Object Detection for Autonomous Vehicles

Dataset and Data Processing

The dataset for this project is the Berkeley DeepDrive object detection task dataset [2]. This dataset contains 100,000 images, each extracted from a video taken while driving a vehicle and from the perspective of the driver, looking through the windshield of the vehicle. The images are labeled with bounding boxes and each object is from 1 of 13 classes: pedestrian, rider (i.e., motorcycle or bicycle rider), car, truck, bus, train, motorcycle, bicycle, traffic light, traffic sign, other person, other vehicle, or trailer. Although there are supposedly only 10 classes according to the dataset description, when processing the dataset, I discovered images in the dataset with bounding boxes labeled as other person, other vehicle, or trailer, which were not part of the original 10 classes.

Since bounding box information for images in the test set was not provided, I only use the images in the training and validation sets, totaling 80,000 images. I then split these 80,000 images into 70% train, 10% validation, and 20% test.

The label files for the dataset are 2 JSON files, one for the original training set and one for the original validation set. Each JSON file contains a list of JSON objects, where each of these JSON objects corresponds to an image. A sample JSON object is below:

						{
						  "name": "b1c81faa-3df17267.jpg",
						  "attributes": {
						    "weather": "clear",
						    "timeofday": "night",
						    "scene": "highway"
						  },
						  "timestamp": 10000,
						  "labels": [
						    {
						      "id": "35",
						      "attributes": {
						        "occluded": false,
						        "truncated": false,
						        "trafficLightColor": "NA"
						      },
						      "category": "car",
						      "box2d": {
						        "x1": 1027.299139,
						        "y1": 290.47426,
						        "x2": 1052.536255,
						        "y2": 306.804159
						      }
						    }
						  ]
						}
					
In the JSON object above, "name" is the name of the image, "timestamp" indicates the frame number of the video from which the image was taken, and "labels" is a list of bounding boxes, where "category" is the object class and "box2d" contains the coordinates for the bounding box ((x1, y1) is the upper left corner of the box and (x2, y2) is the lower right corner of the box).

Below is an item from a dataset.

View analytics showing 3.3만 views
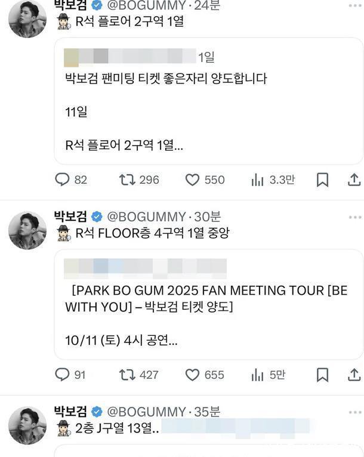364x457 pixels. (258, 180)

When processing the label files for the dataset, I found that some images in the original training and validation sets were not labeled. This does not necessarily mean these images have no objects, as the label files did include images with no bounding boxes. Since I did not know if the images with no corresponding entry in the label files contain objects or not and I wanted to keep the labeling strategy consistent among all images, I chose to exclude these images. This resulted in 55,908 images in the training set, 7,985 images in the validation set, and 15,970 images in the test set, for a total of 79,863 images. There are a total of 1,460,825 objects in these 79,863 images or an average of about 18 objects per image, as well as 10 images that contain no objects. The number of objects for each class across images is: 1) 105,584 for pedestrian; 2) 5,218 for rider; 3) 803,540 for car; 4) 32,135 for truck; 5) 13,637 for bus; 6) 143 for train; 7) 3,483 for motorcycle; 8) 8,163 for bicycle; 9) 214,755 for traffic light; 10) 272,994 for traffic sign; 11) 211 for other person; 12) 889 for other vehicle; and 13) 73 for trailer.

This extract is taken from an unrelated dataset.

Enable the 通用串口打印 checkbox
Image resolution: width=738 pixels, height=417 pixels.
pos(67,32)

Both the Faster R-CNN (for PyTorch) and YOLOv4 models, described in more detail on the models page, required placing the labels for each image into a different format. For Faster R-CNN, the label for each image is a dictionary with the following keys [3]: Another requirement of Faster R-CNN is that all images have at least one bounding box. However, there are images in the dataset that have no bounding boxes. One solution to this problem would be to remove images in the dataset with no bounding boxes, but then in practice, the model’s predictions for images with no objects would always be wrong since the model would always predict there is at least one object in the image. Instead, I create a new class called "background", and for the images in the dataset that have no bounding boxes, I add a bounding box that is the same size as the image and is labeled as "background".

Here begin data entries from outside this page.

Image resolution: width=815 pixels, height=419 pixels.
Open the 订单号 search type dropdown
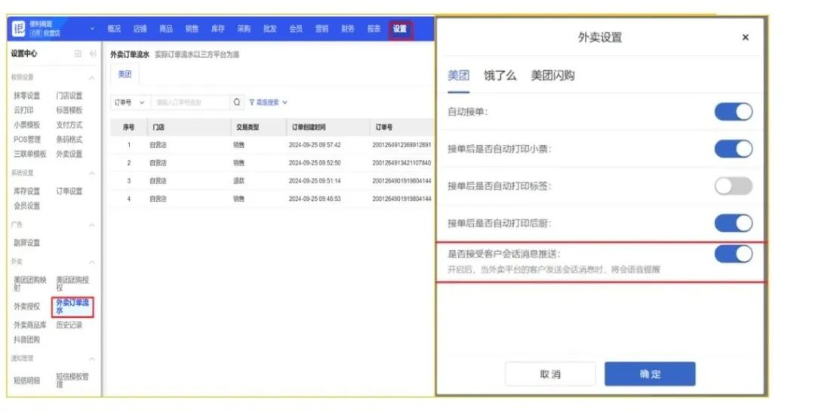coord(129,102)
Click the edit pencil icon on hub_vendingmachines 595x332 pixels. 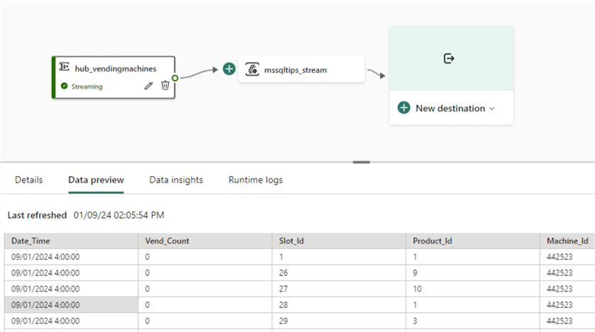click(x=148, y=86)
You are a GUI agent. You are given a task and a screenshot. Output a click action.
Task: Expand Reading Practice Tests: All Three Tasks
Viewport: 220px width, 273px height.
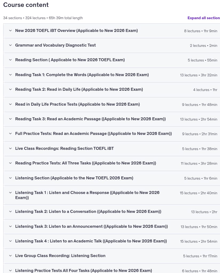click(10, 163)
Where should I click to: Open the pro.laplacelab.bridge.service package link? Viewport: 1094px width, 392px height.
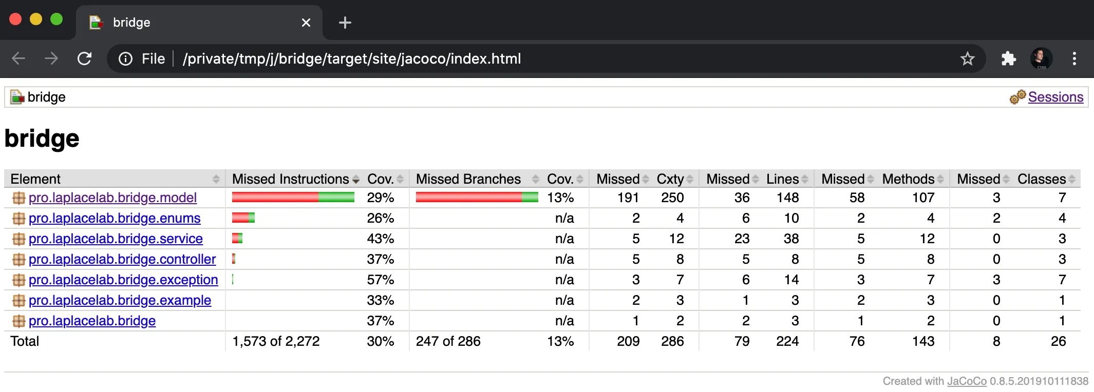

For YOLOv4, each image must have a corresponding txt file of the same name (i.e., for image "abc.jpg", there must be a file named "abc.txt"). In each txt file, there is one line of the form "<object class> <x center> <y center> <width> <height>" for each bounding box in the image, where "object class" is the class for that object, "x center" and "y center" are the x and y coordinates of the center of the bounding box relative to the size of the image (x center = absolute x coordinate for the center of the bounding box / image width, and y center = absolute y coordinate for the center of the bounding box / image height), and "width" and "height" are the width and height of the bounding box relative to the size of the image (width = absolute width of the bounding box / image width, and height = absolute height of the bounding box / image height). If there are no bounding boxes in the image, the txt file is empty. Unlike Faster R-CNN, YOLOv4 can automatically handle images with no bounding boxes.

I implemented all pre-processing described above.